I am getting a new GPU box setup and would like to get the hardware tuned up optimally for cryoSPARC Live. We store the movies on a NetApp fileserver in the same rack as the GPU box, and I’d like to optimise the read speed across to the GPU box for preprocessing.

My understanding is the movies are read into RAM (GPU RAM?) one at a time, motion corrected, and the averages written out to the project directory?

Is there a way that I can get a readout of transfer speeds for these steps so I can optimise?
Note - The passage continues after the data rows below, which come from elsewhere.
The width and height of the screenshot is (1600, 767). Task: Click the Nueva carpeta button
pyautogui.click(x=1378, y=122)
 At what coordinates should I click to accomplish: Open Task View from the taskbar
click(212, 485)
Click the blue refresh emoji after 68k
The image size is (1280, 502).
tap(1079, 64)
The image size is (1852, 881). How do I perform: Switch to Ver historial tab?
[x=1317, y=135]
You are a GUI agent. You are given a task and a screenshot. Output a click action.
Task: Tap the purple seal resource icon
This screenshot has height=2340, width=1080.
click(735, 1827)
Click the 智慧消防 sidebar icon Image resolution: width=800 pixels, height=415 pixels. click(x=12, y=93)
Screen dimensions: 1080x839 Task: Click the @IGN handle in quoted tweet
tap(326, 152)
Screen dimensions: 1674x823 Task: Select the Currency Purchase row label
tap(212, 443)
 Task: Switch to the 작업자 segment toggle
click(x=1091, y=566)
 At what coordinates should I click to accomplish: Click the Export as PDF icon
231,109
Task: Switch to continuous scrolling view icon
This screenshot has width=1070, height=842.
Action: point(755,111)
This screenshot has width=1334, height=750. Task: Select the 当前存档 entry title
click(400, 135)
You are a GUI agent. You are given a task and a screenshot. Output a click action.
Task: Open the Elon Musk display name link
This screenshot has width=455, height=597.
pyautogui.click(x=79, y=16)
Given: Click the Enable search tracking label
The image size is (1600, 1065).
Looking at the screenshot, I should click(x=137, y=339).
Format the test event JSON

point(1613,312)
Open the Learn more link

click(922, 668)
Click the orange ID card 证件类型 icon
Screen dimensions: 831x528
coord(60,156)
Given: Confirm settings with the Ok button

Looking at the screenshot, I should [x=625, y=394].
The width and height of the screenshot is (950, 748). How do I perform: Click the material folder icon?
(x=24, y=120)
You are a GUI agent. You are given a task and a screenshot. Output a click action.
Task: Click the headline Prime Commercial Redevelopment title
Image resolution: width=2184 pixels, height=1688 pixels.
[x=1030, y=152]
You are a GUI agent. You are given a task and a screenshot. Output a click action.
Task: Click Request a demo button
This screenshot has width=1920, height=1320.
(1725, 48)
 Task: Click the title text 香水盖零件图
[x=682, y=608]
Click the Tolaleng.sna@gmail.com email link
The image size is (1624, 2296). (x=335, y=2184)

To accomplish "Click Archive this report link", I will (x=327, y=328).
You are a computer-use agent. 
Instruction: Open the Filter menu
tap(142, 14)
jucastil · November 4, 2020, 10:53am

Hi @simonbrown,

Probably it’s too late, but we have added to the ‘GPU box’ an SSD array (RAID 0), then configured it as ssd_cache. The data will be then taken by cryosparc from your NetApp and copied to the SSD array.
All further analysis on the project will run over the SSD array, results being copied to your NetApp.
I believe .

Best,

Juan

simonbrown · November 4, 2020, 10:37pm

Hi @jucastil,

Thanks for that. Sounds similar to our setup. The GPU box is SSD only. We have

4TB NVME SSD (for cryoSPARC cache)
16TB SATA SSD (for projects)

My understanding is that major I/O will be:

Preprocessing: Read movies from NetApp and write averages to project.
Reconstruction: Prior to job - Read particle stacks from SATA SSD, writing to NVME SSD
Reconstruction: During job - read/write to NVME SSD

I can see the throughout for step 2 in the job logs, and I assume that 3 will be fast as it is NVME only. But step 1 could do with some tuning, and that is what I am hoping to achieve.

Thanks!

jucastil · November 6, 2020, 9:09am

Hi @simonbrown,

This is not a cryosparc topic but maybe a general computing topic .
We abandoned the NetApp long time ago because it was not fast enough.
Now we have a GPFS storage. The cryosparc stand-alone nodes are GPFS nodes connected through 10 GB or 40 GB Infiniband to the GPFS storage. If you don’t have a GPFS cluster, you could simply try connecting the node with a 10 GB connection. Anyway for us the real improvement on the speed (x4 in speed they said, but I don’t have numbers myself) came when we added the SSD array.

Hope this comment helps!
Best,
Juan